--- START ---

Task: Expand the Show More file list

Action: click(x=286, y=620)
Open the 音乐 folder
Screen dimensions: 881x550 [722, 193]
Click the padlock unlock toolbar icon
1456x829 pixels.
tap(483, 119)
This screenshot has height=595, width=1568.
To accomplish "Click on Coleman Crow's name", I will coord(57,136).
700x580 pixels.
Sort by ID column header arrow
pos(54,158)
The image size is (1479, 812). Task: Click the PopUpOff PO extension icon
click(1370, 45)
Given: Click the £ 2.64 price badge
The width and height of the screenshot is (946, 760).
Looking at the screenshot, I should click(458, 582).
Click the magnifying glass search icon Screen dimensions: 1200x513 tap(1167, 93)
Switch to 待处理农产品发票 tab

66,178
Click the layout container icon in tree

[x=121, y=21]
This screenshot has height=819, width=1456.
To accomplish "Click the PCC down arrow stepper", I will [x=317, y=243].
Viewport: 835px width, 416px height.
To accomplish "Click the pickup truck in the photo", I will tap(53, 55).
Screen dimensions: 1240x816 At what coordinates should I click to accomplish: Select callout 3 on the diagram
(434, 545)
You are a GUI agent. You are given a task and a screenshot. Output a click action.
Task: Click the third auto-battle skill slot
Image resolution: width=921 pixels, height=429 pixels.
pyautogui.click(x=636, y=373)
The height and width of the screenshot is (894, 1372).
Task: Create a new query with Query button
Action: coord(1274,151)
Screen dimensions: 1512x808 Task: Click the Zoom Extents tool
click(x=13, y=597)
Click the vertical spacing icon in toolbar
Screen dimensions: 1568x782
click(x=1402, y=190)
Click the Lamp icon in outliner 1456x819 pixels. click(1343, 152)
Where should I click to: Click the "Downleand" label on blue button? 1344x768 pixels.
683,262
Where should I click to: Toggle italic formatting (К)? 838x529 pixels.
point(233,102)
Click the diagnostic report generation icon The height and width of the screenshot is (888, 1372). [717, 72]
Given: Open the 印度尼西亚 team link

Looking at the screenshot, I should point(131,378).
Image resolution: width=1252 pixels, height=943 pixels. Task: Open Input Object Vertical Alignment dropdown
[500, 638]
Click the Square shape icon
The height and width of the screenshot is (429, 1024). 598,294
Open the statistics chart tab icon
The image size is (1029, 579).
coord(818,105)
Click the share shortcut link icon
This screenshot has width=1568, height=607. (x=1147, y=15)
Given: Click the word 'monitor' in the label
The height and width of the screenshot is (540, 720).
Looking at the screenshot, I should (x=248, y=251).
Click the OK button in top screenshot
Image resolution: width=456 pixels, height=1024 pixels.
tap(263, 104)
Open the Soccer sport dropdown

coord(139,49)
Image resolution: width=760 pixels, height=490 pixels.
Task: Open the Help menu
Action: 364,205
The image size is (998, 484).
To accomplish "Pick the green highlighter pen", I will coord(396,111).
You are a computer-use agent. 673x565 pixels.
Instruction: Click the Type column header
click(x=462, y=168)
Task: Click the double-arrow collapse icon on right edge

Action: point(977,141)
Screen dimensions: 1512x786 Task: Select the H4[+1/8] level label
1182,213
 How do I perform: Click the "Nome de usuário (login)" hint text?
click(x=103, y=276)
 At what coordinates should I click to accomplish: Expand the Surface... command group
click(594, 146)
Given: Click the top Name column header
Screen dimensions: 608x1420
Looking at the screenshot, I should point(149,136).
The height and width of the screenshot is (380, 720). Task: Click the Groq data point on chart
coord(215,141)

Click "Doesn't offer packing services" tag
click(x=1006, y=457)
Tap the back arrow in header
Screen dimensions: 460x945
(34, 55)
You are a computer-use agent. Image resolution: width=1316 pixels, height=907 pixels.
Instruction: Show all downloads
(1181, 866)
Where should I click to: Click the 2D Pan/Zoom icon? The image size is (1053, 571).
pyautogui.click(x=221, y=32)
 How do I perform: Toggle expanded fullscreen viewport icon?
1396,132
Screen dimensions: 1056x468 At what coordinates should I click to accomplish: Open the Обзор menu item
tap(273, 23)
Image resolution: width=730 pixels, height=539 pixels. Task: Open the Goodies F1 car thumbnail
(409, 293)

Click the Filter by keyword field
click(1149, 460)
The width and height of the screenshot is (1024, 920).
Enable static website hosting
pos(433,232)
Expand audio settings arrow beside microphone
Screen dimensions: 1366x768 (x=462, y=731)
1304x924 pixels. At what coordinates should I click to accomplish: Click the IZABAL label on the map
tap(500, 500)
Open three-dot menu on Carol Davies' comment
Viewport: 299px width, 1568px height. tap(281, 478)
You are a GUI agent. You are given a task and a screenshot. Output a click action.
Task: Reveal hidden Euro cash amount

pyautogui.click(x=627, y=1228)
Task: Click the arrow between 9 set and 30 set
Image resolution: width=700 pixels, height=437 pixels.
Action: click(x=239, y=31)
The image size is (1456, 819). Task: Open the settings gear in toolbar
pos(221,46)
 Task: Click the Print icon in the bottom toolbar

--- END ---

[Set exercise] Rewrite the rows starting at the line containing "Where should I click to: Toggle" and ending at the line containing "coord(818,105)", replacing "Square" with "Circle" and leaving everything else unchanged.

[Correct output]
Where should I click to: Toggle italic formatting (К)? 838x529 pixels.
point(233,102)
Click the diagnostic report generation icon The height and width of the screenshot is (888, 1372). [717, 72]
Given: Open the 印度尼西亚 team link

Looking at the screenshot, I should point(131,378).
Image resolution: width=1252 pixels, height=943 pixels. Task: Open Input Object Vertical Alignment dropdown
[500, 638]
Click the Circle shape icon
The height and width of the screenshot is (429, 1024). 598,294
Open the statistics chart tab icon
The image size is (1029, 579).
coord(818,105)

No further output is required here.